Even though the CFPB’s proposed rule applies only to large banks, smaller banks said the bureau is misusing its UDAAP authority to prohibit practices that it disagrees with.
“This proposal represents another chapter in the CFPB’s troubling attempt to interpret its UDAAP powers too broadly,” wrote Rhonda Thomas-Whitley and Mickey Marshall, regulatory lawyers at the Independent Community Bankers of America.
“The bureau should not use its UDAAP authority to curtail practices that it disagrees with when those practices are contractually consented to by the consumer and do not meet the statutory definition of abusive,” they wrote. “It should also avoid painting with a broad brush, labeling all fees of a particular type as UDAAP violations rather than making fact-specific inquiries into individual banks’ acts or practices, taking into account the extent of disclosure provided, the consumer’s ability to avoid fees, and other relevant circumstances.”
Banks said the proposal threatens consumer-friendly options in overdraft such as sending low-balance alerts, linking a customer’s checking account to another account, providing overdraft “grace periods” that allow a customer to make a deposit and avoid a fee, and imposing de minimis caps on total fees that a bank may charge per day.
“The proposed rule puts this progress into serious jeopardy,” wrote Tjarks.
Julie Gliha, vice president of regulatory compliance at the Iowa Bankers Association, said that many consumers desperately need and use overdraft services.
“Customers consistently express appreciation for this service and feel the fee assessed against the account for this payment is reasonable — especially considering this one-time charge to pay the item helps them avoid merchant fees, late rent or mortgage payments, and provides them flexibility to cover emergencies,” Gliha wrote.
But the proposed rule does not prohibit overdraft fees entirely, but rather gives large financial institutions two ways to continue charging overdraft fees and avoid the new definition of finance charge and Reg Z disclosures. The first option is to set fees at or below the financial institution’s break-even point.
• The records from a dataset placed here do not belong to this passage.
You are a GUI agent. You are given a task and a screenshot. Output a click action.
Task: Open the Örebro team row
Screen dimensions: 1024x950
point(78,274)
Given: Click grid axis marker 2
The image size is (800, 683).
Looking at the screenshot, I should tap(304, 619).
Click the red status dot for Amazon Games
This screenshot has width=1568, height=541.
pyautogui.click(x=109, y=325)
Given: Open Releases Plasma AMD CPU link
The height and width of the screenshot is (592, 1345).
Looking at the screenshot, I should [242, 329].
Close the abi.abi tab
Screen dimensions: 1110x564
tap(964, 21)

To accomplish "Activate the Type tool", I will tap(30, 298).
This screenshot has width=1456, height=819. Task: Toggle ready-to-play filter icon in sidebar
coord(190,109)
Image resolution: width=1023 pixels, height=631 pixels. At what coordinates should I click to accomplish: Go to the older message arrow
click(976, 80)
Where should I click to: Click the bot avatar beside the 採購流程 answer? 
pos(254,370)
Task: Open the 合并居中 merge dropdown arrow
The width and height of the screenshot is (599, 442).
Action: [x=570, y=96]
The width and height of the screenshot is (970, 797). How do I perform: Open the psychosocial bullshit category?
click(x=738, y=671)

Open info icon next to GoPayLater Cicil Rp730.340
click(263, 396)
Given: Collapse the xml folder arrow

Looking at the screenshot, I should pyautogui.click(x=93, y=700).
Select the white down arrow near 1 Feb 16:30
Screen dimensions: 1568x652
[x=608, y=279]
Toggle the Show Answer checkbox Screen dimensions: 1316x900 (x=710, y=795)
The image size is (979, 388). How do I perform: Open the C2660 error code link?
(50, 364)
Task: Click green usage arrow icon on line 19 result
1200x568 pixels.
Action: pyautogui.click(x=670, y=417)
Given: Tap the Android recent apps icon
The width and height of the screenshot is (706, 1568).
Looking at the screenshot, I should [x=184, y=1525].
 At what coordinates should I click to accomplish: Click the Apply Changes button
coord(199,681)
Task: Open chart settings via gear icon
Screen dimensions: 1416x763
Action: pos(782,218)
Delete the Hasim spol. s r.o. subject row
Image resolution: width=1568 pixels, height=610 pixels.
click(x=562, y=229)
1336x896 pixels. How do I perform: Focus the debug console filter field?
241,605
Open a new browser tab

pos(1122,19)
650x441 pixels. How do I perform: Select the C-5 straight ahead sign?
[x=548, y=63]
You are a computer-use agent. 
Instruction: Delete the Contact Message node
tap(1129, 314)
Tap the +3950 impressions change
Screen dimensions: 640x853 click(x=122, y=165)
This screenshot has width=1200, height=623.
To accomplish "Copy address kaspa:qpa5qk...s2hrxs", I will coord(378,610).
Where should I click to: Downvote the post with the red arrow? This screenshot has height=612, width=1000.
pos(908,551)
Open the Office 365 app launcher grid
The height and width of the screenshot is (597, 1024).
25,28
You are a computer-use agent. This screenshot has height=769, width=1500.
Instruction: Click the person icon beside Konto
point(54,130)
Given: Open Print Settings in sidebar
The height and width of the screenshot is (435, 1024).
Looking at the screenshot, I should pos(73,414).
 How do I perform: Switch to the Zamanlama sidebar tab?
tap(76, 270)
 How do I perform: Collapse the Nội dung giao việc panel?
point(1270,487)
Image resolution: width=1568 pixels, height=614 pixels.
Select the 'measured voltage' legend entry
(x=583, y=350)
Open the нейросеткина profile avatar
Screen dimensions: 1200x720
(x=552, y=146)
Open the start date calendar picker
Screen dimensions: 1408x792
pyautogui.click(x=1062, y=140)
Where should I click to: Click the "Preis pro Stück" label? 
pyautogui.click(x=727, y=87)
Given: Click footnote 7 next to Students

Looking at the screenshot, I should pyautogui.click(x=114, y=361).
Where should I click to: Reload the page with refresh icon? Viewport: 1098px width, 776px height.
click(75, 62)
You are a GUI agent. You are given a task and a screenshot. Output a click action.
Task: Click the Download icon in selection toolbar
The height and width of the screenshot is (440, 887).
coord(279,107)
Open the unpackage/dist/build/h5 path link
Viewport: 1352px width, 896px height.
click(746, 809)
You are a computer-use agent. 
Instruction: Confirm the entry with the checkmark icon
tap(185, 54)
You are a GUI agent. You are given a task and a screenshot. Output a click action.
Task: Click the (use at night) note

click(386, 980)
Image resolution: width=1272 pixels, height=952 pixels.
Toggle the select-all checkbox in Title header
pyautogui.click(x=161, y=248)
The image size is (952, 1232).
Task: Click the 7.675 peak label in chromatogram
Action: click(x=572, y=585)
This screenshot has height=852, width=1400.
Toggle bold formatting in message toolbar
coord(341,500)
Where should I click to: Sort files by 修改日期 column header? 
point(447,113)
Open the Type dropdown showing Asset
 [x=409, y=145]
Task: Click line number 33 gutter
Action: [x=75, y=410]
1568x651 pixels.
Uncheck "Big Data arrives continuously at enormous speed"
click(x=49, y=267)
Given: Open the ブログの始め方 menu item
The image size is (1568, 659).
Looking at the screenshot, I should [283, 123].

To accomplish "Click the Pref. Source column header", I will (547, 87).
A second option is to charge a benchmark fee that would likely be between $3 and $14. The CFPB requested comments on the exemption and what the appropriate threshold should be.
Bank trade groups also claim that the CFPB had not identified any market failure that requires the regulation and that its reinterpretation of TILA has no support in the statute itself.
“Banks in general are under unprecedented pressure to reduce nearly all sources of revenue derived from deposit products, from the CFPB’s persistent focus on so-called ‘junk fees’ to the Federal Reserve Board’s proposal to curb debit card interchange fees,” Tjarks wrote. “Even assuming that the bureau has the authority to redefine ‘credit’ under the Truth In Lending Act to shoehorn discretionary overdraft services into its scope — a point we do not concede — the one-size-fits-all approach put forth by the bureau will harm the very consumers it is meant to benefit.”